This experiment evaluated the effect of 1% dietary Gln supplementation for 6 days associated with BS spores (PHL-NP-122) on ST cecal colonization and in vitro nitric oxide production. Day-of hatch off sex broiler chickens were obtained and randomly distributed into 4 separate groups with 25 birds per group: Group 1, Control ST challenged; Group 2, 1% dietary Gln; Group 3, PHL-NP-122 with a concentration of 10⁶ BS spores/g of feed ; Group 4, 1% dietary Gln + PHL-NP-122 with a concentration of 10⁶ BS spores/g of feed. A small number of chickens (n=20) were humanely killed on arrival, ceca-cecal tonsils and liver and spleen were aseptically removed, cultured in Tet and confirmed negative for Salmonella by plating the samples on to selective BGA with NOV. At five days of age, all groups were challenged with ST at 10⁶ cfu/bird. Twelve chickens from control or treated groups were humanly killed and cultured at six days of age (24 h post ST challenge), for ST enumeration and explant samples for nitric oxide determination as explained later.

This experiment evaluated the effect of 0.5% Gln supplemented with perinatal supplement on growth performance and intestinal morphology in broiler chickens during 14 days. Three hundred off sex broiler chicks were obtained and transported to the University of Arkansas facility where they were identified through neck tags and randomly distributed in to 3 groups of 100 birds each, into commercial plastic poultry transport crates: Group 1, received no treatment; Group 2, received 200 g of EB only; and Group 3 received 0.5% Gln supplemented with EB. Perinatal supplement was administered according to manufacturer's instructions. All birds were kept fasted, with no feed or water, for 48 h under simulated shipping conditions, at room temperature (25.5 °C) maintained with constant air flow to ensure the chicks were comfortable. After 48 h under simulated shipping conditions, chicks were placed onto floor pens with fresh wood shavings with a stocking density of 0.15 m2 /chick. Age appropriate environmental temperatures were maintained and supplemental heat lamps were provided for each pen. Chickens were provided ad libitum access to water and a balanced un-medicated corn-soybean diet meeting or exceeding the nutrition requirements of poultry recommended NRC [32]. All birds were weighed at 24 h, 48 h, 7 days and 14 days of age. Recorded body weights (BW) were then used to determine either body weight loss (BWL) at 24 h and 48 h or body weight gain (BWG) at 7 and 14 days of age. Five ileum and duodenum samples from each group were collected for enteric morphometric analysis of mucosal development at 48 h, 7 and 14 days, processed and analyzed further as explained below. 

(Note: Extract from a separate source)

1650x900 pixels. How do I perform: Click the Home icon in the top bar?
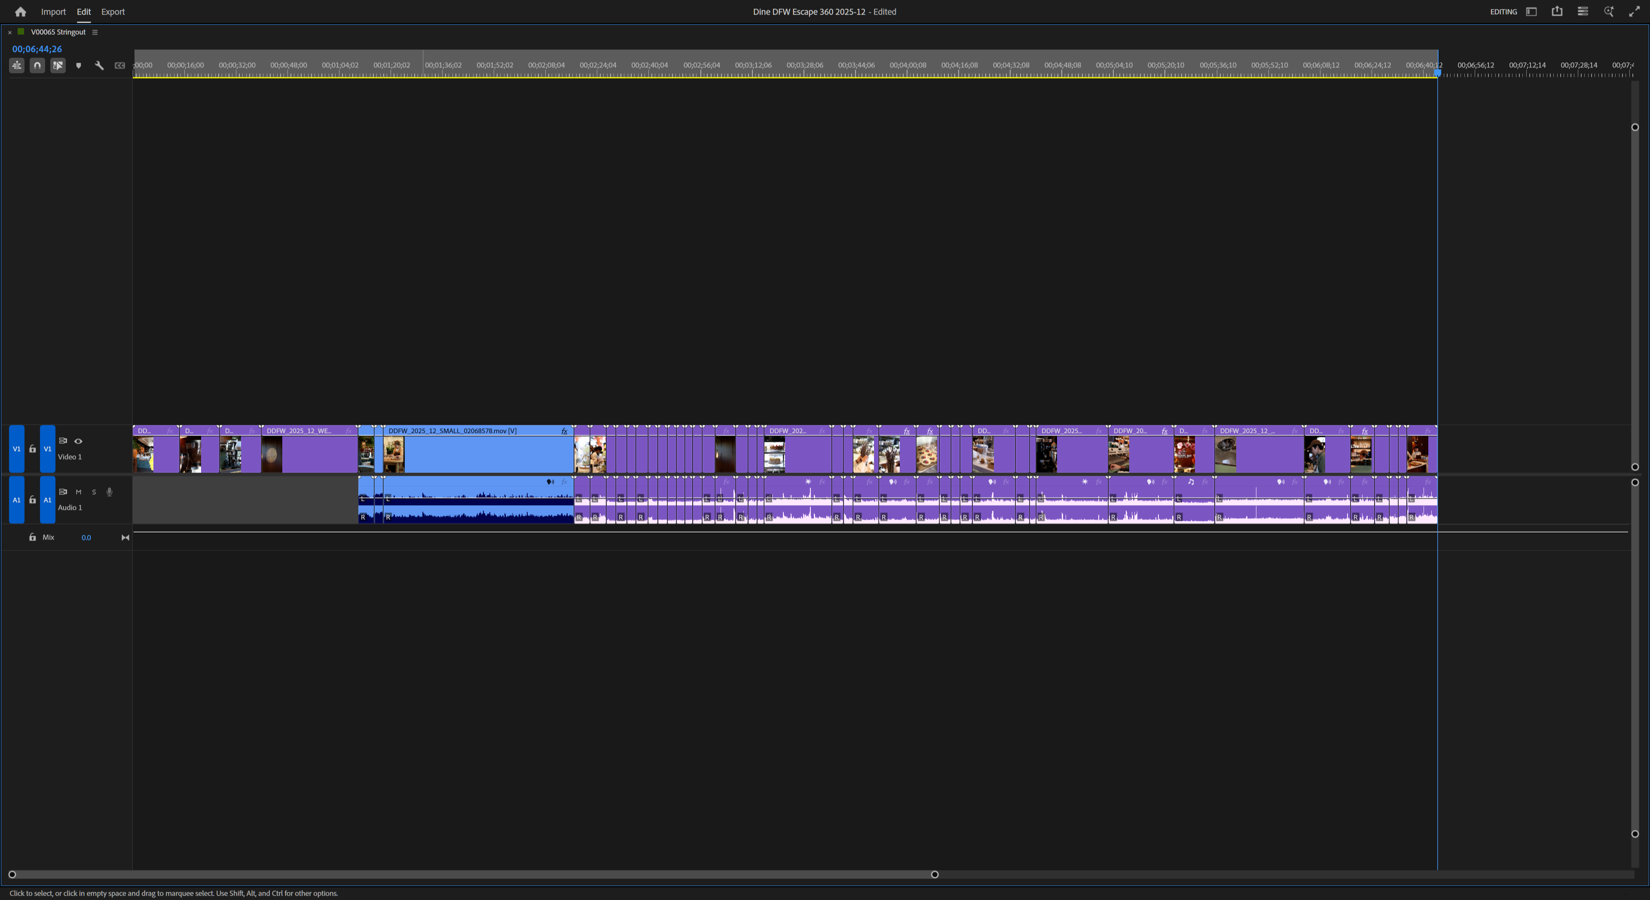20,11
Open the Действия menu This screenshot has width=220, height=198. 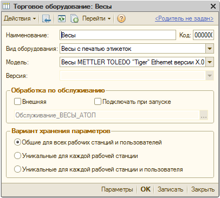tap(20, 18)
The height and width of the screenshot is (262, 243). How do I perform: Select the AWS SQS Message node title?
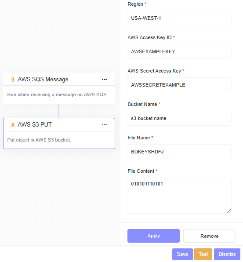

In experiment one, chickens were humanely killed by CO₂ asphyxiation; ceca-ceca tonsils were aseptically removed to culture and enumerate Salmonella. Briefly, samples were placed in 10 mL of Tet for enrichment and incubated at 37 °C for 24 hours. Samples were then plated on BGA NO and NA plates and incubated at 37 °C for 24 h to confirm presence/absence of typical lactose-negative colonies of Salmonella. Ceca were homogenized and diluted with saline (1:4 by wt/vol) and tenfold dilutions were plated on BGA with NO and NA, incubated at 37 °C for 24 h to enumerate total Salmonella cfu. Later, the cecal samples were enriched in double strength Tet and further incubated at 37 °C for 24 hours. Following this, ceca enrichment samples were plated on to BGA NO and NA plates and incubated at 37 °C for 24 h to confirm presence/absence of typical lactose-negative colonies of Salmonella. This enumeration procedure was also conducted in experiments two and three. 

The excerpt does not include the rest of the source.